**Testo estratto:**
◇ ◇ ◇ ◇ ◇
Tra il perdono e la perseveranza, cosa preferisce Dio?


Di fronte alle obiezioni farisaiche, Nostro Signore traduce in parabole il suo incanto nel perdonare gli uomini, colmandoli di misericordia. Allo stesso tempo, mostra come non tutti accettino l’invito a beneficiarsi delle ricchezze di questo perdono redentore.


I – Una concezione errata della giustizia e della misericordia


Gli uomini sono soliti giudicare gli atteggiamenti altrui, generalmente, con il seguente criterio: Ha agito bene? Merita premio e stima. Ha agito male? Merita castigo e disprezzo. Tale mentalità, oltre a macchiare la purezza d’intenzione delle buone opere, portando la persona a fare il bene per il semplice interesse di ricevere una ricompensa, crea nell’anima condizioni favorevoli allo sviluppo di ogni sorta di vizi, seminati dall’amor proprio ferito, tali come la vendetta, il risentimento e il rancore. Nel rapporto con Dio, di conseguenza, molti si basano sulla stessa concezione e Lo immaginano come un intransigente legislatore, che la minima infrazione fa infuriare e fa scagliare sul colpevole, immediatamente, il meritato castigo. Sempre secondo questo criterio, la benevolenza divina sopravviene soltanto, sotto forma di benedizioni, consolazioni e altri favori soprannaturali, su coloro che, avendo compiuto in modo esimio i Comandamenti, meritano di essere ricompensati.
◇ ◇ ◇ ◇ ◇
**Compiti:**
1/ Rispondi alle domande sul brano sul perdono.
(a) In che modo Nostro Signore esprime il suo incanto nel perdonare gli uomini?
(b) Quali vizi, seminati dall'amor proprio ferito, vengono nominati?
(c) Sotto quale forma, secondo il criterio descritto, sopravviene la benevolenza divina?
2/ Trascrivi dal brano sul perdono il tratto che va da "Tra il perdono" fino a "questo perdono redentore.".
3/ Indica se ciascuna affermazione concorda con il brano sul perdono.
(a) Nostro Signore risponde alle obiezioni farisaiche per mezzo di parabole.
(b) Tutti accettano l'invito a beneficiare del perdono redentore.
(c) Molti immaginano Dio come un legislatore indulgente.
L'elenco che segue non ha alcun legame con il brano sul perdono.

**Dati raccolti:**
◇ ◇ ◇ ◇ ◇
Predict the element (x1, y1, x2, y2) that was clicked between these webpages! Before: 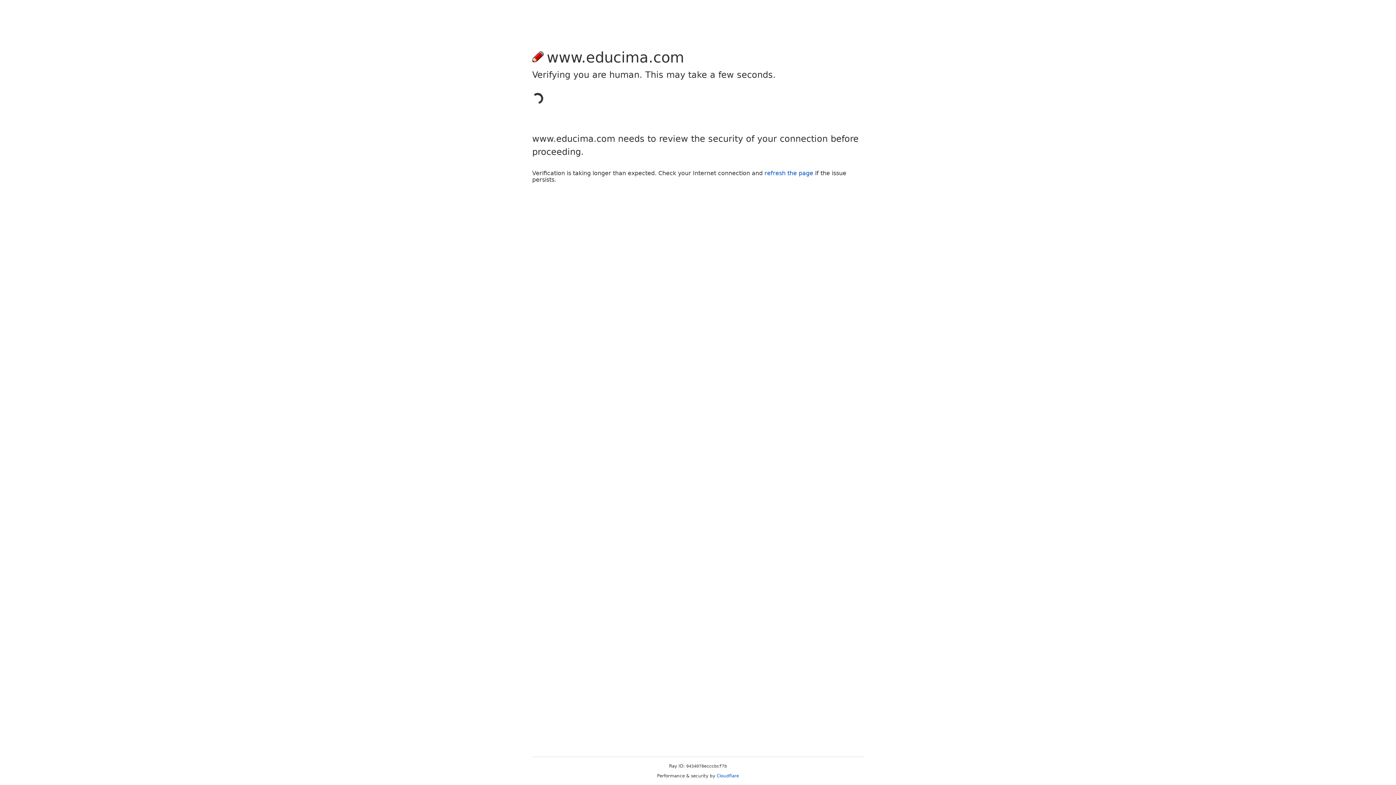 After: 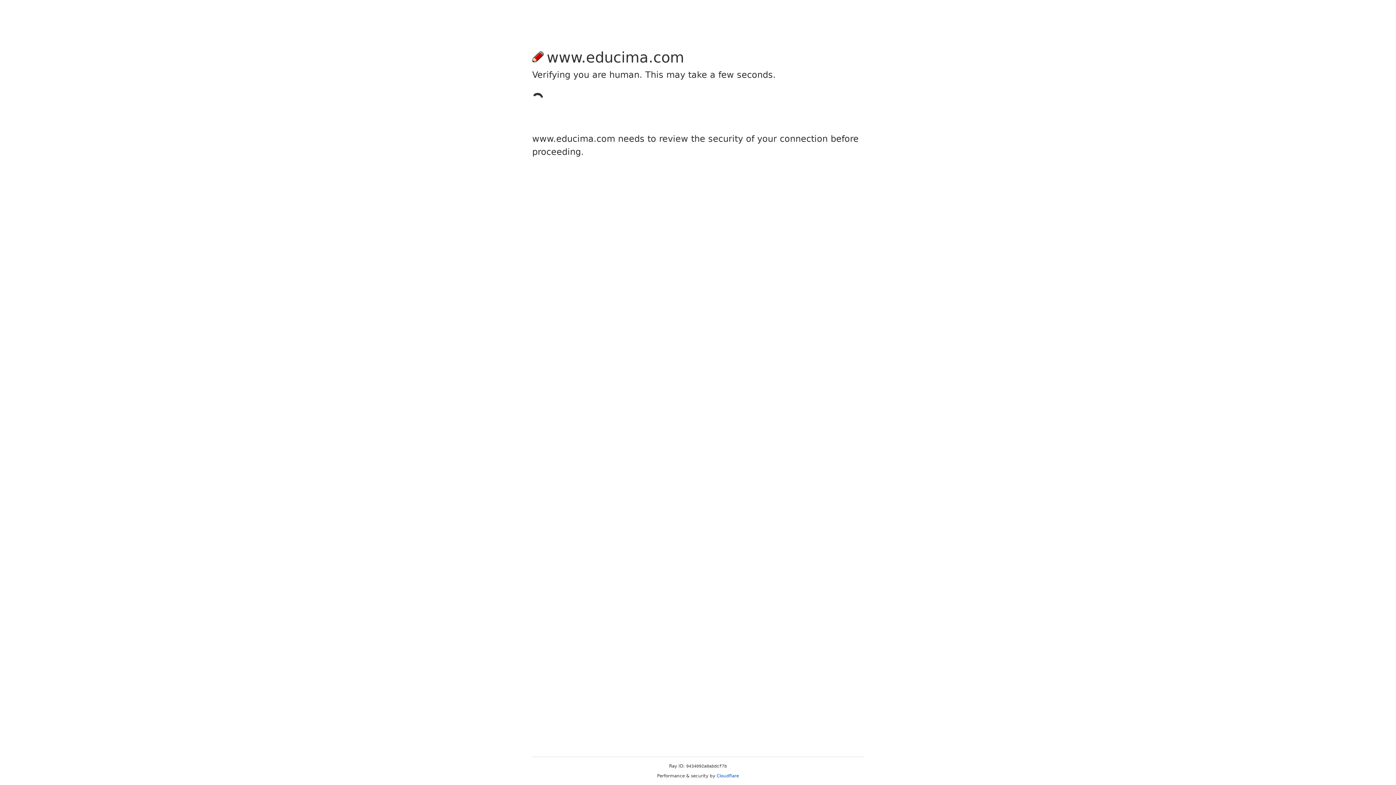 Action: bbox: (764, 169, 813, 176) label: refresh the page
◇ ◇ ◇ ◇ ◇
**Risposte per compito:**
1/
(a) Lo traduce in parabole.
(b) La vendetta, il risentimento e il rancore.
(c) Sotto forma di benedizioni, consolazioni e altri favori soprannaturali.

2/
Tra il perdono e la perseveranza, cosa preferisce Dio?


Di fronte alle obiezioni farisaiche, Nostro Signore traduce in parabole il suo incanto nel perdonare gli uomini, colmandoli di misericordia. Allo stesso tempo, mostra come non tutti accettino l’invito a beneficiarsi delle ricchezze di questo perdono redentore.

3/
(a) Sì: "Di fronte alle obiezioni farisaiche, Nostro Signore traduce in parabole il suo incanto nel perdonare gli uomini".
(b) No: "non tutti accettino l’invito a beneficiarsi delle ricchezze di questo perdono redentore".
(c) No: "Lo immaginano come un intransigente legislatore".